- [How to complete this task] The answer must be a single number: the count of lines in the data below that hold the word "Switch".

- [Material supplied]

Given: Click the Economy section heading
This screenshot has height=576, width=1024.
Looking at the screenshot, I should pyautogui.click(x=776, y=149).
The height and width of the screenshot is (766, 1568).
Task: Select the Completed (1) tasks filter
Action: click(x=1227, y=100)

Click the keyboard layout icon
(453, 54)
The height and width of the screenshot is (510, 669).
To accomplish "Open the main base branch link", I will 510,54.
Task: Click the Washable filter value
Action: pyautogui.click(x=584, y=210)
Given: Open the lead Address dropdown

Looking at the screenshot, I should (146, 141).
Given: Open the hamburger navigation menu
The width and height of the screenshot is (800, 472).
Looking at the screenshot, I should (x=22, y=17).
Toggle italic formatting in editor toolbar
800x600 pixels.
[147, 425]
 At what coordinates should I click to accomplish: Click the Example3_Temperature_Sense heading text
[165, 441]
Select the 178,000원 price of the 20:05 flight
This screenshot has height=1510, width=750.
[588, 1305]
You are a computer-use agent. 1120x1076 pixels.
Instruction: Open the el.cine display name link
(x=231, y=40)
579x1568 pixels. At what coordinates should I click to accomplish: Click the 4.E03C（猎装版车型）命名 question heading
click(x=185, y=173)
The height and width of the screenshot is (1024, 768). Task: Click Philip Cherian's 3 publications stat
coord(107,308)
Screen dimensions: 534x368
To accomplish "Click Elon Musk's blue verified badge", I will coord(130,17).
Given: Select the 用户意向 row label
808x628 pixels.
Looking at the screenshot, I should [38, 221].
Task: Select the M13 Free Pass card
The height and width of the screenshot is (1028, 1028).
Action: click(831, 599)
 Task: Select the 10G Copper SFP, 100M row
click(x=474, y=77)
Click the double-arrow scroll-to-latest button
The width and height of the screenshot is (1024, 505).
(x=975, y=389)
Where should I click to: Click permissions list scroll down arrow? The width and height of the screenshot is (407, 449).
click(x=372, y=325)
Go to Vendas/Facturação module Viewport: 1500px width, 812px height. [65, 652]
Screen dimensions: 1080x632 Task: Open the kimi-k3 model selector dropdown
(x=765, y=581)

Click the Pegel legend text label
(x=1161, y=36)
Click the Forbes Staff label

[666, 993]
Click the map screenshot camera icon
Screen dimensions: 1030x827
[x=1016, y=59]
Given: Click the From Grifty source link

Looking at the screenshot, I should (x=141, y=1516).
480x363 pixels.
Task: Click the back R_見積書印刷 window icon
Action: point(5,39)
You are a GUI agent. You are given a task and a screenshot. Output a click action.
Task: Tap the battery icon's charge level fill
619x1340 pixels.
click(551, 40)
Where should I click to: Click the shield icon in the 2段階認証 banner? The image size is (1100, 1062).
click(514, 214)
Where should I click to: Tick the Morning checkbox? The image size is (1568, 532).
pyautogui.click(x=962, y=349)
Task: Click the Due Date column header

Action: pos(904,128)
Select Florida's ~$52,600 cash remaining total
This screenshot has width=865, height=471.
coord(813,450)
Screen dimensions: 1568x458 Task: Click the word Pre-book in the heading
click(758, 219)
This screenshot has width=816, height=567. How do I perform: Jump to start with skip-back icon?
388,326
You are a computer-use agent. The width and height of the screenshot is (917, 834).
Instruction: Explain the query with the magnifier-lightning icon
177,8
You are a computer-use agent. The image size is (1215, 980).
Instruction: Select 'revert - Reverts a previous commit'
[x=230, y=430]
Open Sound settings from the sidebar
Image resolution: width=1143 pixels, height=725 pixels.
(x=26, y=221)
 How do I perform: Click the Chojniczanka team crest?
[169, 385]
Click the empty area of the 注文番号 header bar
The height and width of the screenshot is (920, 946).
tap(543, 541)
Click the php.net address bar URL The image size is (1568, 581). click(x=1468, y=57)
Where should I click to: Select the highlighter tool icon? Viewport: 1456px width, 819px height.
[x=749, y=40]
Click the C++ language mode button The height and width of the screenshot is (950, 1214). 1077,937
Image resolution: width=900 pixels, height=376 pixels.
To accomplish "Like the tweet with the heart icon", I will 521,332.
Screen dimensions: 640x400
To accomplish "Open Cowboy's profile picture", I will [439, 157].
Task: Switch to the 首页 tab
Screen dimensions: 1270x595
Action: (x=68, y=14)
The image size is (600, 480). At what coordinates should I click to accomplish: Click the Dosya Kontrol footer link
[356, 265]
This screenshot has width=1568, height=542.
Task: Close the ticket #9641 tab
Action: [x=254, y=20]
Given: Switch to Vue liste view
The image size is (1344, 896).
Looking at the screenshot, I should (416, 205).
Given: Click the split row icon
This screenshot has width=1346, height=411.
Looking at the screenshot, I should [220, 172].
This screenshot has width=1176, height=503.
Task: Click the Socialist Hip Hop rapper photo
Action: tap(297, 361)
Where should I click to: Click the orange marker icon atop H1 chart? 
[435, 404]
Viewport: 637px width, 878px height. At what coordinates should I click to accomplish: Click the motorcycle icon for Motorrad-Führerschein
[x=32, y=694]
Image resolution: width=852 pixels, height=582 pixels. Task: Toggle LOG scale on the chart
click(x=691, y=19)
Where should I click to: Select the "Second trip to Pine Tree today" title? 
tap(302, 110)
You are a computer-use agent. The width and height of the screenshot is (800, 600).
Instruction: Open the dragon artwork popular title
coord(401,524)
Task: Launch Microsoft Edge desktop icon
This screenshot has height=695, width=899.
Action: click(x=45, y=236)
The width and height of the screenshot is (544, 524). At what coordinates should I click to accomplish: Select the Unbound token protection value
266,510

- [Your response] 2